AUGUST 28, 2023
- OpenAI CEO Sam Altman said he had to “reorient a lot of my life and time” after Elon Musk left the company.
- Musk stepped down from OpenAI’s board in 2018, reportedly after his bid to take over was rejected.
- Since ChatGPT’s launch, Musk’s has criticized OpenAI for prioritizing profits over AI safety.
Elon Musk’s 2018 departure from OpenAI — the company behind ChatGPT — rocked the artificial intelligence organization, according to a sweeping new report from The New Yorker.
“It was very tough,” OpenAI CEO Sam Altman said. “I had to reorient a lot of my life and time to make sure we had enough funding.”
In 2015, Musk, Altman, LinkedIn cofounder Reid Hoffman, and PayPal cofounder Peter Thiel joined with a number of other tech leaders to found OpenAI as a nonprofit initiative to “advance digital intelligence in the way that is most likely to benefit humanity.”
It is estimated that Musk poured between $50 million to $100 million of his own funds into OpenAI, The New Yorker reported.
In 2018, Musk left the company’s board.
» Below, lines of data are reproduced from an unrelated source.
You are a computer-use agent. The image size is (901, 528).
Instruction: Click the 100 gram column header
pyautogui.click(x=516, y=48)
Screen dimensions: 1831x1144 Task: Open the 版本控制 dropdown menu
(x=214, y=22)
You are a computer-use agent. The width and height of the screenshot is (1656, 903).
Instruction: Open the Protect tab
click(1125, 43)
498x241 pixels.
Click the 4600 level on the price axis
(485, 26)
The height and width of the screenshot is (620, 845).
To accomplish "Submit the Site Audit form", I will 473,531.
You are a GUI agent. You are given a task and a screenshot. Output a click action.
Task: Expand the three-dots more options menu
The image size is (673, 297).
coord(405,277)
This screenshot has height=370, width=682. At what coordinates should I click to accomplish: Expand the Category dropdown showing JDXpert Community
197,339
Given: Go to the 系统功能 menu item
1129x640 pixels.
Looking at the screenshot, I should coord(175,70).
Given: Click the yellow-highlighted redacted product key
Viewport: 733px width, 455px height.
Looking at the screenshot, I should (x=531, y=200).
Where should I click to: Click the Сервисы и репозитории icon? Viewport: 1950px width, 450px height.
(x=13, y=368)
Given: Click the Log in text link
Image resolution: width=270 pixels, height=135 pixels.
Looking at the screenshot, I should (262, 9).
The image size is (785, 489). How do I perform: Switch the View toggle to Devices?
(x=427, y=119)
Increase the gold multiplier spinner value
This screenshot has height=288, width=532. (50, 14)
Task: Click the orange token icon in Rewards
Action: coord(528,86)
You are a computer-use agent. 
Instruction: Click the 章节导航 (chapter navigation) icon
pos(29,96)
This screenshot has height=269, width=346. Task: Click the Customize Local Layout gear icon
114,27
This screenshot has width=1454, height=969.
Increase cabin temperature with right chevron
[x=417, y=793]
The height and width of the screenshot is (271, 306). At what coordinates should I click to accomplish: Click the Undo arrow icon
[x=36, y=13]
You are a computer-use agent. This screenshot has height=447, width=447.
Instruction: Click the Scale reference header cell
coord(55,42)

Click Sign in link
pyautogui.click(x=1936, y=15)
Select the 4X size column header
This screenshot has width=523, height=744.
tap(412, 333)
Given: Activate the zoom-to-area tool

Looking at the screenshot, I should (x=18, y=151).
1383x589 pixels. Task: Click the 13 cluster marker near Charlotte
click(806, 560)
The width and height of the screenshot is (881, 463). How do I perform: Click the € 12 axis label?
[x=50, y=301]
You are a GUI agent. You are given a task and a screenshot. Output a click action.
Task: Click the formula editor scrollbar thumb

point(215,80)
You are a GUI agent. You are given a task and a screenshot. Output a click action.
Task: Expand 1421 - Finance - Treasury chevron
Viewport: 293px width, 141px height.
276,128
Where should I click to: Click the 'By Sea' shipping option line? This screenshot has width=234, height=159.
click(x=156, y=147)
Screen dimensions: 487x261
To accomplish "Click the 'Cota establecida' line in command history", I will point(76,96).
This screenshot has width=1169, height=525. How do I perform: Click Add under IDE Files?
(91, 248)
At the time, he cited a conflict of interest with Tesla, but earlier this year, Semafor reported Musk departed OpenAI after his bid to run the company was rejected.
“Basically, he goes, ‘You’re all a bunch of jackasses,’ and he leaves,” Hoffman told The New Yorker.
When he stepped down, Musk also backed out of his commitment to continue funding OpenAI, a source told The New Yorker, which left Altman scrambling.
OpenAI, which now has a for-profit arm, has become a household name since launching its generative AI chatbot ChatGPT in November.
After the chatbot’s release, Microsoft invested $10 billion into OpenAI, and it raised another $495 million from venture capital firms like Sequoia Capital, Andreessen Horowitz, Thrive, and K2 Global in April.
While he still takes credit the company’s existence, Musk has slammed OpenAI for becoming a “maximum profit company effectively controlled by Microsoft.”
Altman has called Musk a “jerk” and “totally wrong” about OpenAI’s prioritization of profits over safety in response.
Musk has also criticized ChatGPT’s “concerning” answers and called AI “one of the biggest risks to the future of civilization.”
Nevertheless, Musk announced his own AI company, xAI, in July. The company’s stated goal is lofty: to “understand the true nature of the universe.”
OpenAI and Musk didn’t respond to Insider’s requests for comment ahead of publication. Musk declined to comment to The New Yorker.